Searching Google I found 2 main methods for hiding e-mail addresses on web pages. The first involves converting the e-mail address to an HTML Unicode string. the second involves using the document.write(); function in JavaScript to safely output the e-mail address.
Of the two methods the JavaScript version strikes me are the more robust. It would be easy to decode the Unicode strings using a lookup table in Perl before scanning the document for addresses. So perhaps no spambot is that smart at the moment but if the technique gets more wide spread spammers will catch on. By using JavaScript we force the spambot to work harder. It must intemperate the script to harvest the address. The odds of a spammer going to such lengths are low at the moment. Writing a full JavaScript interpreter is too costly. It is more likely that they might look for the ‘@’ symbol in the JavaScript and attempt to concatenate the strings around that symbol into an address. JavaScript is a powerful enough language that we can foil this attack by doing some acrobatic string manipulation.
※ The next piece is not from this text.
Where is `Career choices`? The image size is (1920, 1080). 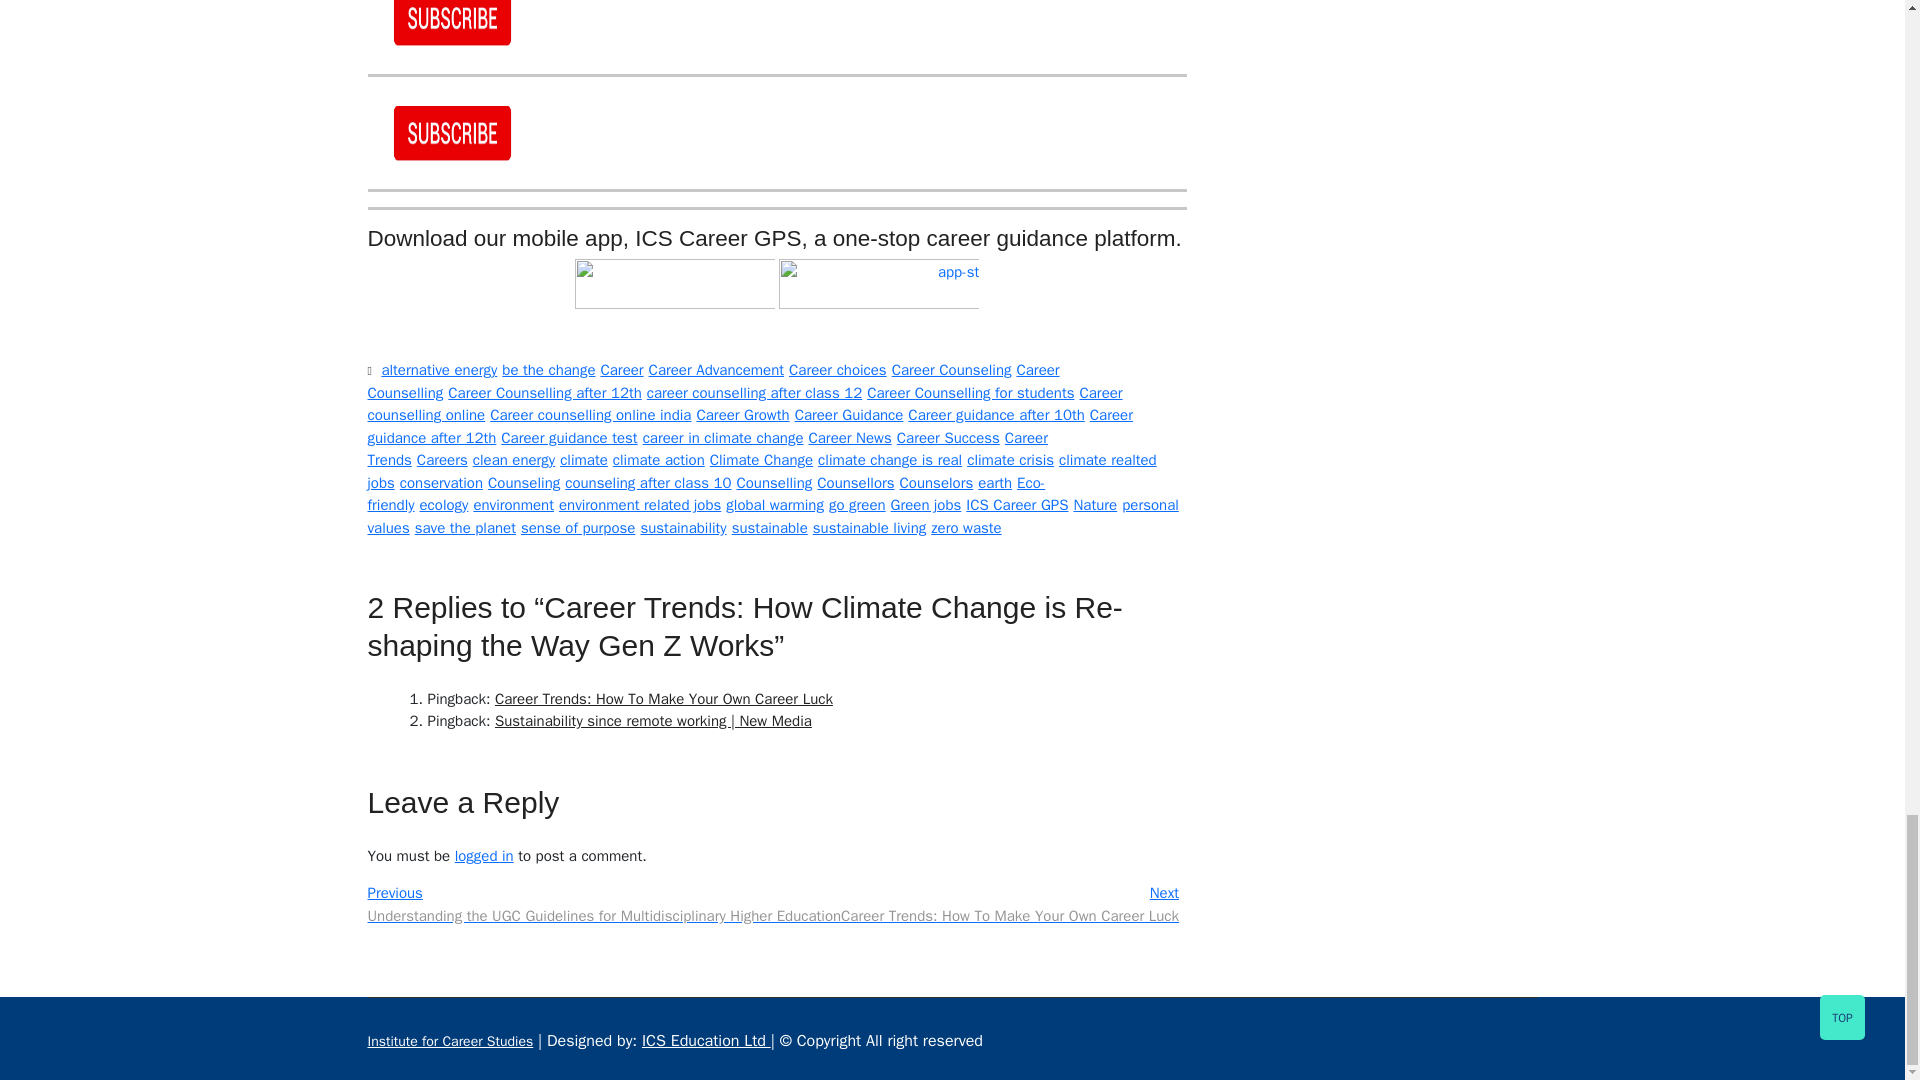
Career choices is located at coordinates (840, 372).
I also wanted the solution to be easy to use for all the e-mail addresses.
Usage
This JavaScript inserted into anywhere on the page;
<script type="text/javascript">mailto("user");</script>
Will produce the following HTML fragment:
<a href="mailto:user@defaultdomain.com">user@yourdomain.com</a>
Supplying 2 arguments allows you to specify the mailbox and the domain:
JS: <script type="text/javascript">mailto("user", "customdomain.com");</script>
HTML: <a href="mailto:user@customdomain.com">user@customdomain.com</a>
Supplying 3 arguments allows you to specify the link text, mailbox and domain:
JS: <script type="text/javascript">mailto("send mail here", "user", "customdomain.com");</script>
HTML: <a href="mailto:user@customdomain.com">send mail here</a>
Further Obfuscation
To make things even harder for the spambot we wont embed the script on each page. Besides, code should be written down in one place not copied all over your website. You can include a script in your webpage by adding the following line to your page template in the header section:
<script src="http://yourwebsite.com/HideMail.js" type="text/javascript"></script>
We can bring in the unicode technique and apply the @ symbol in as a unicode character:
function buildMailAddress(mailbox, domain) { return mailbox + "@" + domain; }
You can download a copy of the whole script here. Feel free to use and adapt it as you need.
Further Development
It would be interesting to see a filter for Apache Tomcat that scanned outgoing pages for mailto: links and then replaces them with the appropriate JavaScript block that called HideMail. this solution would be useful to large scale enterprise that are trying to cut down on spam but want to make their employees e-mail addresses available on the Internet. It wouldn’t be necessary to alter any web pages of put any procedures in place. This will have to wait for another day.